Queridos hermanos y hermanas, ¡buenos días!
El Evangelio de hoy nos presenta a Jesús que, en camino hacia Cesarea de Filipo, interroga a los discípulos: «¿Quién dice la gente que soy yo?» (Mc 8, 27). Ellos respondieron lo que decía la gente: algunos lo consideran Juan el Bautista, redivivo, otros Elías o uno de los grandes profetas. La gente apreciaba a Jesús, lo consideraba un «enviado de Dios», pero no lograba aún reconocerlo como el Mesías, el Mesías preanunciado y esperado por todos. Jesús mira a los apóstoles y pregunta una vez más: «Y vosotros, ¿quién decís que soy yo?» (Mc 8, 29). Esta es la pregunta más importante, con la que Jesús se dirige directamente a aquellos que lo han seguido, para verificar su fe. Pedro, en nombre de todos, exclama con naturalidad: «Tú eres el Mesías» (Mc 8, 29). Jesús queda impresionado con la fe de Pedro, reconoce que ésta es fruto de una gracia, de una gracia especial de Dios Padre. Y entonces revela abiertamente a los discípulos lo que le espera en Jerusalén, es decir, que "el Hijo del hombre tiene que padecer mucho… ser ejecutado y resucitar a los tres días» (Mc 8, 31).

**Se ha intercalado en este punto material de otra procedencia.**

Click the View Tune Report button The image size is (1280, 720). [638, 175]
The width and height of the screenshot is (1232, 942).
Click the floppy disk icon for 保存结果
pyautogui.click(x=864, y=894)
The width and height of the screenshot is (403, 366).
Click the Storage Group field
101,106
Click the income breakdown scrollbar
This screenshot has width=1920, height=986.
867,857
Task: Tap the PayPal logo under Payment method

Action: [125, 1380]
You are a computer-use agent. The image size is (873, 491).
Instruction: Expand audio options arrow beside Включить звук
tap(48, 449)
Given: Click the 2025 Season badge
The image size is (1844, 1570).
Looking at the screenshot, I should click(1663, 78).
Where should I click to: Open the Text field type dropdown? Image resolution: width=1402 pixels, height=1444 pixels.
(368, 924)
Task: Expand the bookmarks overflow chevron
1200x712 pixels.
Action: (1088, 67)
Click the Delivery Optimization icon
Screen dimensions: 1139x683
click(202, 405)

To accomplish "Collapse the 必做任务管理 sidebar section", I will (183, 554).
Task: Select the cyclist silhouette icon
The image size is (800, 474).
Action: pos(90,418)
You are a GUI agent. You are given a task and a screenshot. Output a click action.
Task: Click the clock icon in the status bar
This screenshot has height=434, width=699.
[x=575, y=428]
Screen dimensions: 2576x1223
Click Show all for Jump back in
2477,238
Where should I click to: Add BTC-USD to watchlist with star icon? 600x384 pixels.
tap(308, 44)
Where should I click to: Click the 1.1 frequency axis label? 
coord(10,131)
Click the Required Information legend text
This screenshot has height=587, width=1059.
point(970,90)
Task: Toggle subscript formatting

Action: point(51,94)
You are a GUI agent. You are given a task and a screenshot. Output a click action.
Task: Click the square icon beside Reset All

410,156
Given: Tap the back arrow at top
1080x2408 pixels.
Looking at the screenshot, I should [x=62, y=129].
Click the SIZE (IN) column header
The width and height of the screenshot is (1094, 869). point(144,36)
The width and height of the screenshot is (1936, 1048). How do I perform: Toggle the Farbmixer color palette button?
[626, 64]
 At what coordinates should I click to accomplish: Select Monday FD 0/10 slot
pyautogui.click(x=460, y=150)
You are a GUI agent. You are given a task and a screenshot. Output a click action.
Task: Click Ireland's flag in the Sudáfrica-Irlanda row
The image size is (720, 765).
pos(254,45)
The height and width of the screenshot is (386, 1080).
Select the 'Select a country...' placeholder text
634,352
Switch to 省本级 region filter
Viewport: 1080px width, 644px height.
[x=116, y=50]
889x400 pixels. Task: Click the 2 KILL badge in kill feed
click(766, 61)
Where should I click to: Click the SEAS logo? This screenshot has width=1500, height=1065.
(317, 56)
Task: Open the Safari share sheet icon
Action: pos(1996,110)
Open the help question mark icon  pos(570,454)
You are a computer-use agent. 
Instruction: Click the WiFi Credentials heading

Al escuchar esto, el mismo Pedro, que acaba de profesar su fe en Jesús como Mesías, se escandaliza. Llama aparte al Maestro y lo reprende Y, ¿cómo reacciona Jesús? A su vez increpa a Pedro por esto, con palabras muy severas: «¡Aléjate de mí, Satanás!» –le dice Satanás– «tú piensas como los hombres, no como Dios» (Mc 8, 33). Jesús se da cuenta de que en Pedro, como en los demás discípulos –¡también en cada uno de nosotros!– a la gracia del Padre se opone la tentación del Maligno, que quiere apartarnos de la voluntad de Dios. Anunciando que deberá sufrir y ser condenado a muerte para después resucitar, Jesús quiere hacer comprender a quienes lo siguen que Él es un Mesías humilde y servidor. Él es el Siervo obediente a la palabra y a la voluntad del Padre, hasta el sacrificio completo de su propia vida. Por esto, dirigiéndose a toda la multitud que estaba allí, declara que quien quiere ser su discípulo debe aceptar ser siervo, como Él se ha hecho siervo, y advierte: «El que quiera venir en pos de mí, que se niegue a sí mismo, que cargue con su cruz y me siga» (Mc 8, 34).
Seguir a Jesús significa tomar la propia cruz –todos la tenemos…– para acompañarlo en su camino, un camino incómodo que no es el del éxito, de la gloria pasajera, sino el que conduce a la verdadera libertad, que nos libera del egoísmo y del pecado. Se trata de realizar un neto rechazo de esa mentalidad mundana que pone el propio «yo» y los propios intereses en el centro de la existencia: ¡eso no es lo que Jesús quiere de nosotros! Por el contrario, Jesús nos invita a perder la propia vida por Él, por el Evangelio, para recibirla renovada, realizada, y auténtica. Podemos estar seguros, gracias a Jesús, que este camino lleva, al final, a la resurrección, a la vida plena y definitiva con Dios. Decidir seguirlo a Él, nuestro Maestro y Señor que se ha hecho Siervo de todos, exige caminar detrás de Él y escucharlo atentamente en su Palabra –acordaos de leer todos los días un pasaje del Evangelio– y en los Sacramentos.
Hay jóvenes aquí, en la plaza: chicos y chicas. Yo os pregunto: ¿habéis sentido ganas de seguir a Jesús más de cerca? Pensad. Rezad. Y dejad que el Señor os hable.
Que la Virgen María, que ha seguido a Jesús hasta el Calvario, nos ayude a purificar siempre nuestra fe de falsas imágenes de Dios, para adherirnos plenamente a Cristo y a su Evangelio.